I use it so much that there isn’t anything in Re/code’s top ten Siri tips that I haven’t used but still it’s a fine list and if you’re only ever aggravated by Siri, take a look at their full article for ideas big and small.

And as much of a Siri fan as I am, I can’t resist this:

How to get a refund on the iOS App Store

If you blow a whole 69p on an app that end up not using much, live with it. If it’s a few pounds or dollars, come on: the coffee you drank at lunchtime cost more than that and you ain’t getting the money back from that.


It is possible to buy apps by mistake. It is also possible to be misdirected into buying an app that isn’t what you thought.

So when you do feel the need for a refund, this is how you do it.

1) Go to iTunes on your Mac or PC
2) Go to the Store
3) Sign in and click on Accounts
4) Click on Purchase history
5) All your purchased apps are listed in lines grouping them together by date
6) Click on the arrow next to the one that includes the app you want a refund for
7) You get a detail page for the apps on those dates plus a Report a Problem button. Click.

This is easy to miss. The page with the Report a Problem button changes to a new page that is almost exactly the same: close enough that you can believe it hasn’t changed. But now next to each app on the list, there are the words “Report a Problem”. Click on that.

8) You get to choose one of the common reasons for a refund and there is space for you to write your reason.

Hit Submit and away off it goes to Apple.

France wants to stop emails after 6pm

You have to be in France. You have to be a manager there, too, because ordinary workers can lump it: if your boss needs you to answer your emails all day and night, you’ll answer them or else. But if a French plan to protect stressed bosses works, it will logically help everyone. Follow. When your boss is not allowed to go on email in the evenings then he or she can’t be emailing you anything. Everybody wins.

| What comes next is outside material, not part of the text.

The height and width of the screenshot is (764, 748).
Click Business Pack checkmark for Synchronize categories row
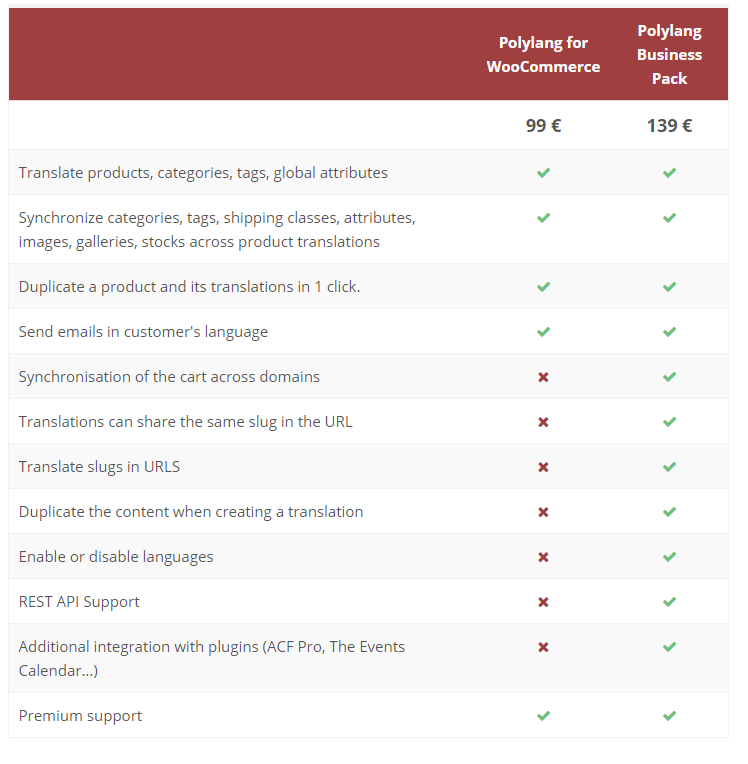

In many jobs, work email doesn’t stop when the employee leaves the office. And now France has decided to act. It has introduced rules to protect about a million people working in the digital and consultancy sectors from work email outside office hours. Those are taken to be before 9am and after 6pm. The deal signed between employers federations and unions says that employees will have to switch off work phones and avoid looking at work email, while firms cannot pressure staff to check messages.

Michel de La Force, chairman of the General Confederation of Managers, has said that “digital working time” would have to be measured. Some emailing outside of office hours would be allowed but only in “exceptional circumstances”.

Could work emails be banned after 6pm? BBC News

I’m more sympathetic to this idea that I might have been before. I used to live by the bleep of my incoming emails and now I’ve switched it all off. Almost all. Certain people’s emails make a bleep but the majority don’t. And I switched off push notifications too. Suddenly my battery life is longer and I am able to concentrate on more work because I just don’t get interrupted so often.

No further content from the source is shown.